Every New Years, and about four other times throughout the year, I vow to be more organized. I’ll make a dent in the piles of papers on my desk and file documents in what was once intended to be color coded folders. This lasts about a week.
I’m also a bit of a commitment-phobe. I don’t even have a steady schedule with my babysitters. My husband swears it will make my life easier, but I struggle to bring myself to do it. I had a therapist once force me to commit to a time slot with the understanding that I could change it with 24 hours notice. Surprisingly, I kept most of our sessions. Had he been a better therapist than a) I might still be seeing him and 2) he would have addressed my issues with creating and adhering to a schedule.
Now that my daughter is at pre-school, I’m forced to drop her off and pick her up promptly. The second week I was confused about the pick up time, so, oops, one late day. The following two weeks I anticipated my son waking up in time for us to rush 13 minutes to the school. This plan backfired at least twice leading to one phone call and one scolding by the head of school.

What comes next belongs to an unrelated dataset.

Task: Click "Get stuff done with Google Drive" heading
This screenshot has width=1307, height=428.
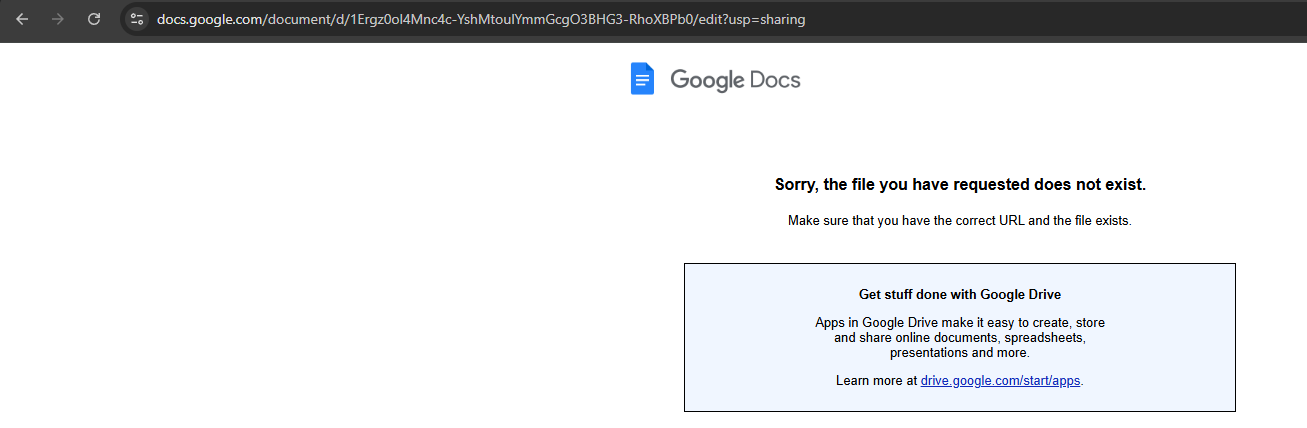Action: click(x=959, y=295)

Today my husband was on duty and at ten minutes late he was the recipient of the harsh reprimand. The Director called me fifteen minutes later to ensure equal delivery of the same message.

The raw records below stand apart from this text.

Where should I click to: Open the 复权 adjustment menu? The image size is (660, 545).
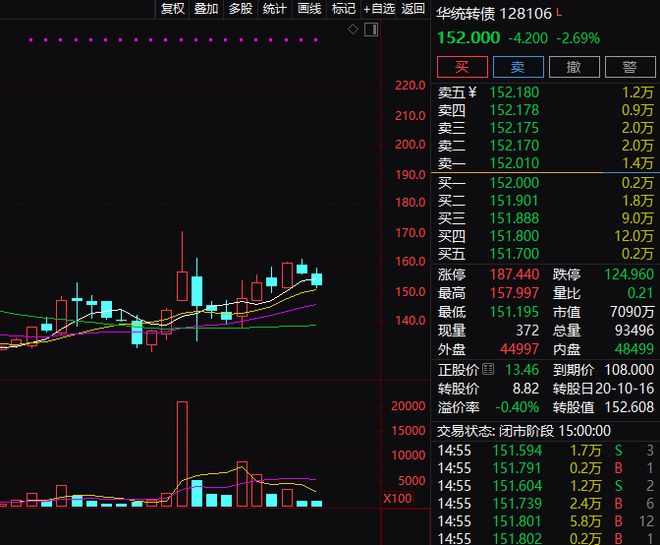[173, 8]
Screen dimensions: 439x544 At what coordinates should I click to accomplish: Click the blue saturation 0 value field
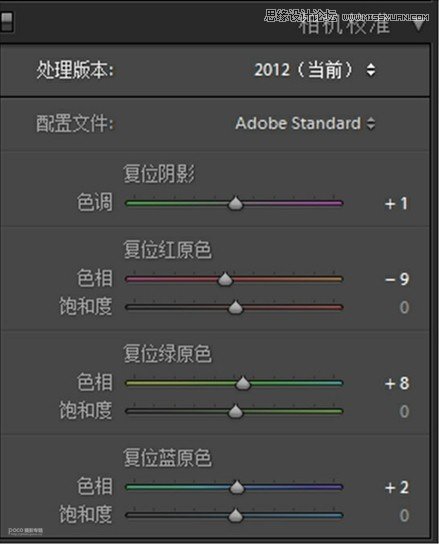click(x=404, y=516)
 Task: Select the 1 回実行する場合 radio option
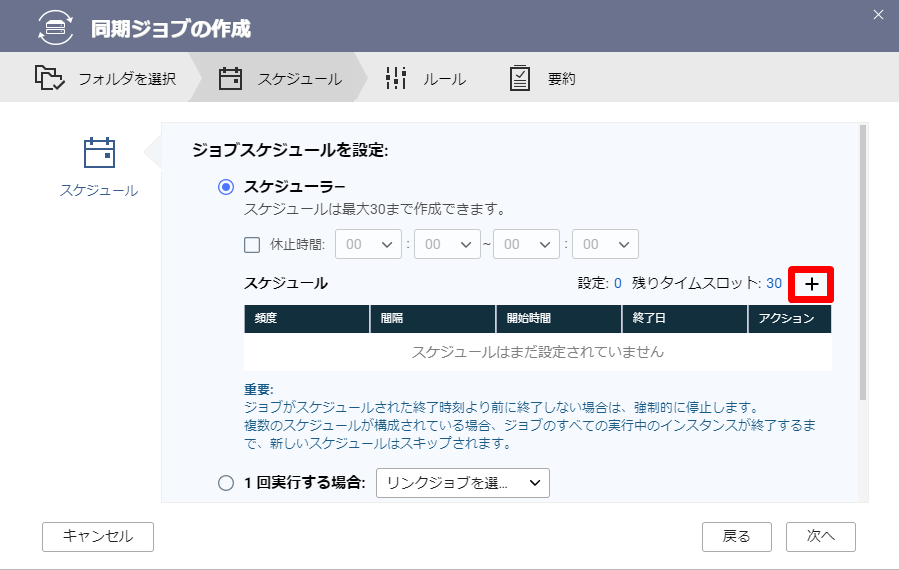coord(226,483)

Empirically I know it is not fair to the teachers. I do. It’s not as if I am late intentionally. I remember my father constantly picking me up late from school, birthday parties, playdates, you name it.
My friend (a non-mom) says from the tough love: there is NOTHING more important than picking up lily on time. NOTHING. (geez, it’s not like I’m leaving her at school to fend for herself on the way home. And I make sure she has health care, so that has to garner me some points) It’s not like I am bringing peanut butter and jelly sandwiches to their no-nut zone school.
Wimpy love: they sound like uptight assholes who should have bigger concerns than a late parent.